Every line from the one with "1024x536 pixels." through the final line of the data below goes in the answer, copied exactly. Pictures do not.

Provided data:

########

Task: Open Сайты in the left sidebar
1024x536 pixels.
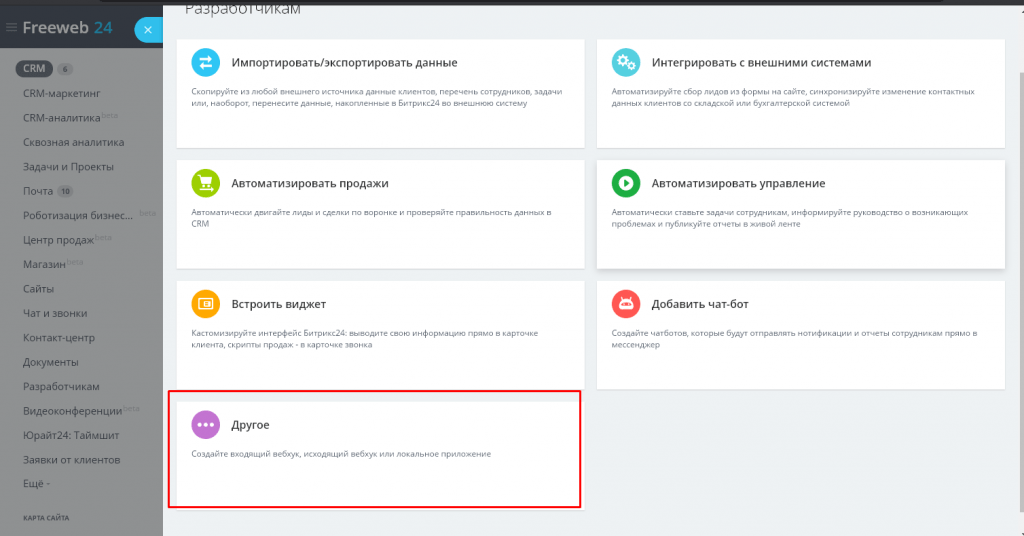Action: click(40, 289)
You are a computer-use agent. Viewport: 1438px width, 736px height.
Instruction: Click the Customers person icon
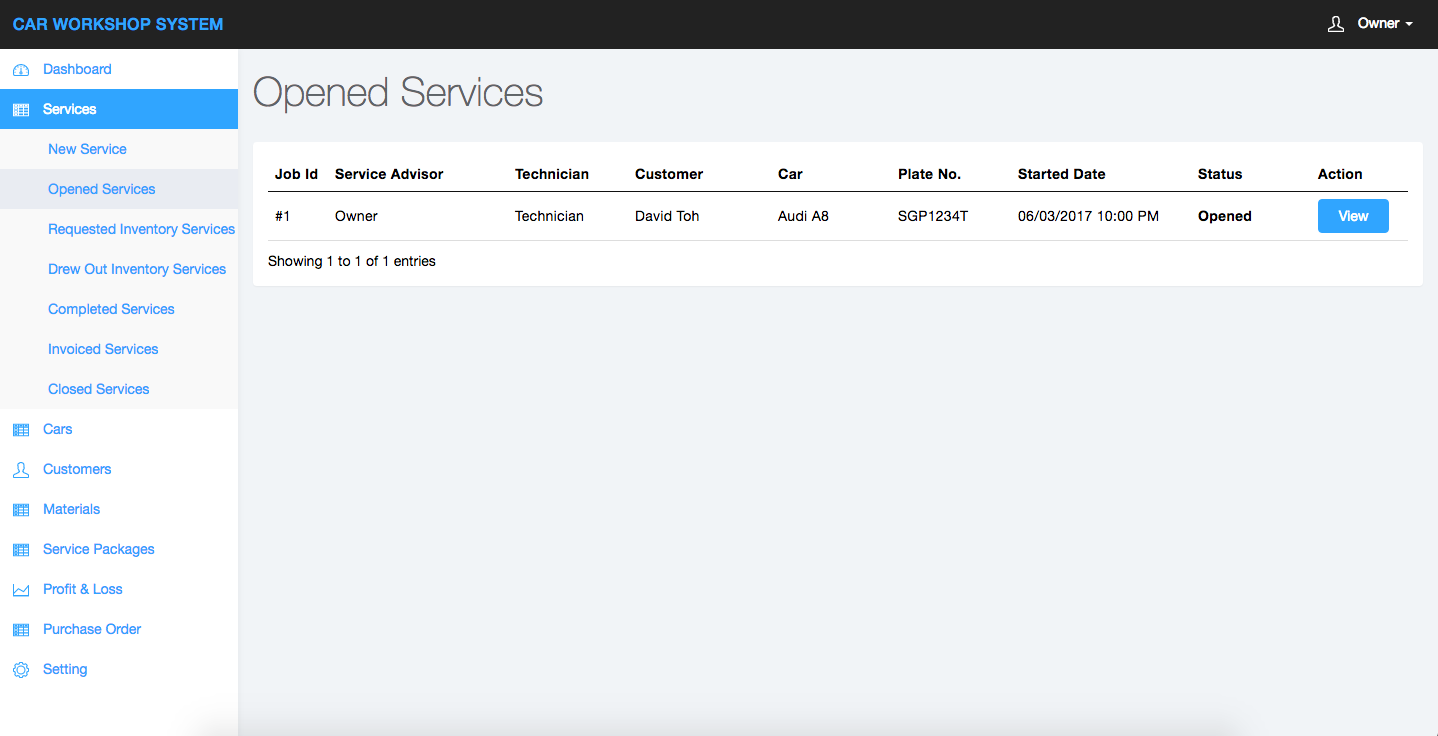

########

Result below:
1024x536 pixels.
Action: click(40, 289)
You are a computer-use agent. Viewport: 1438px width, 736px height.
Instruction: Click the Customers person icon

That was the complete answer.